» **Given task**
Turn the material below into a numbered list, one line per item, with blank lines dropped and the pictures left out.

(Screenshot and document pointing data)
»»

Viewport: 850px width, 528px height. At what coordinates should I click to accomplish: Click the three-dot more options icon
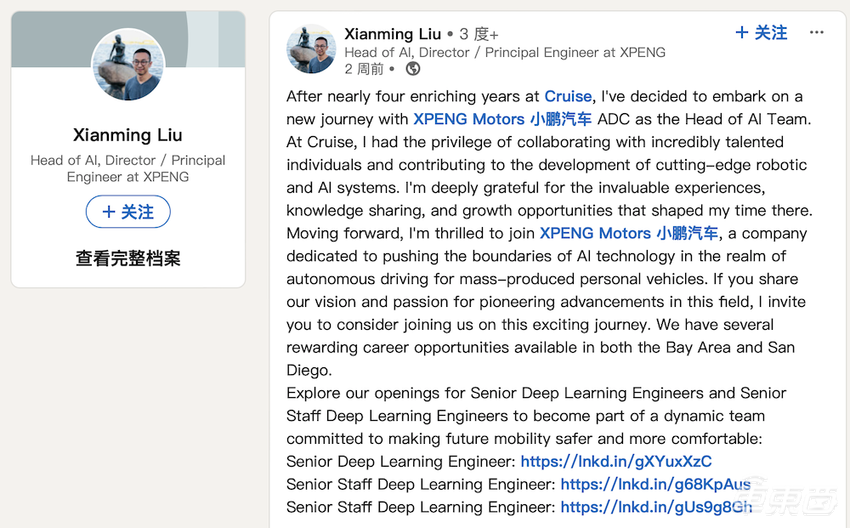pyautogui.click(x=817, y=33)
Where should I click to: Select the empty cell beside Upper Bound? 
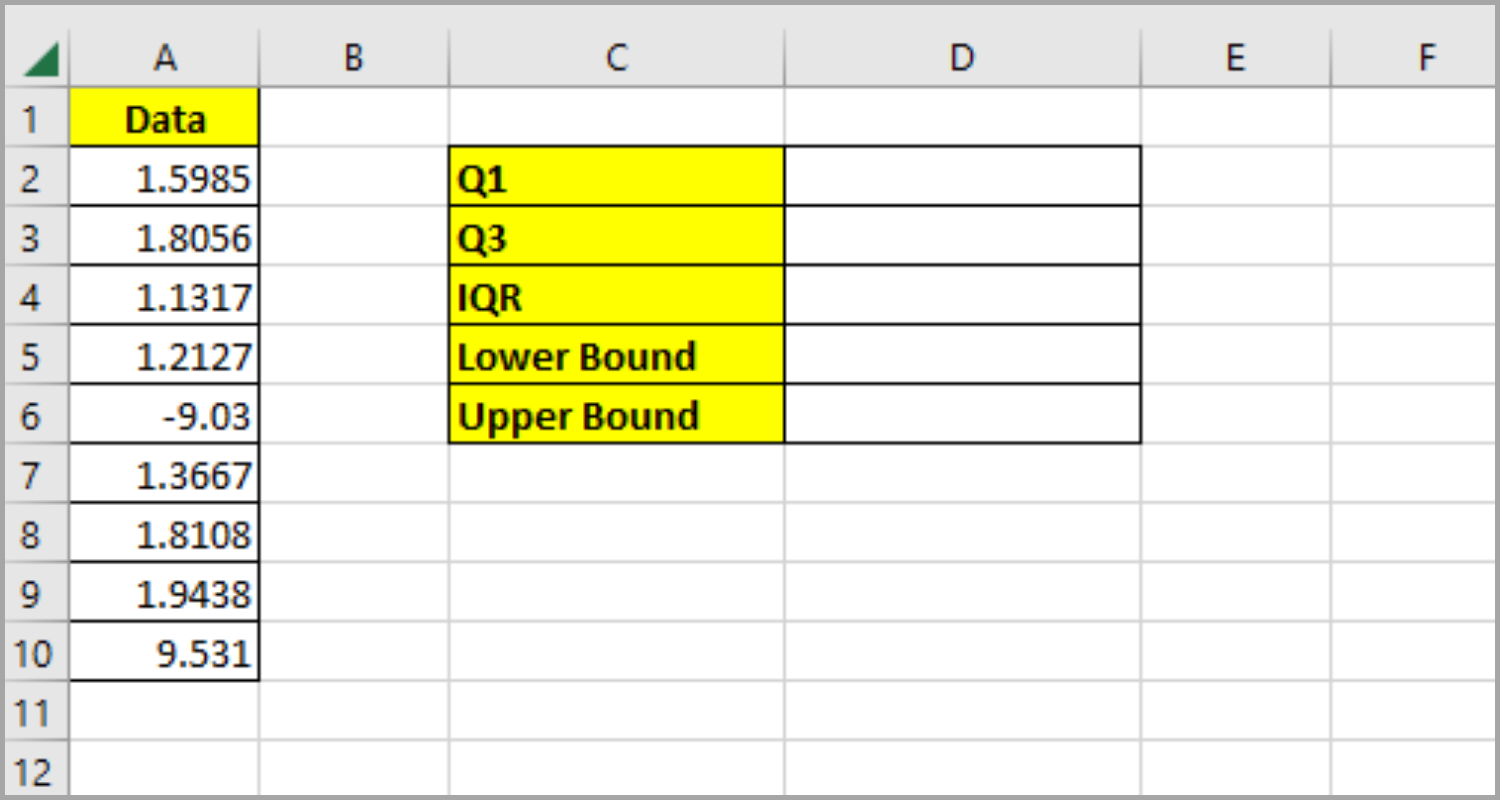tap(961, 415)
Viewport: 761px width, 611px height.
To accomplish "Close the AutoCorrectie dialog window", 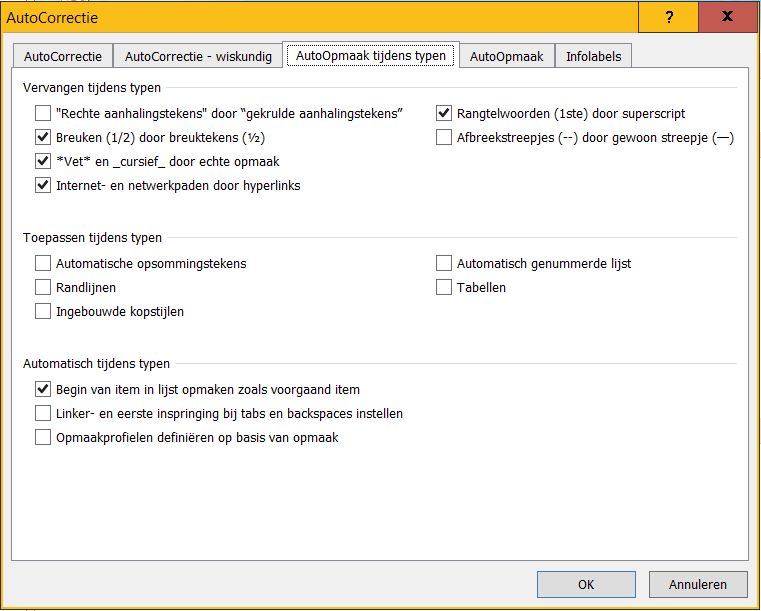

««

» **Exercise output**
1. Viewport: 850px width, 528px height. At what coordinates should I click to accomplish: Click the three-dot more options icon
2. pyautogui.click(x=817, y=33)
3. Where should I click to: Select the empty cell beside Upper Bound? 
4. tap(961, 415)
5. Viewport: 761px width, 611px height.
6. To accomplish "Close the AutoCorrectie dialog window", 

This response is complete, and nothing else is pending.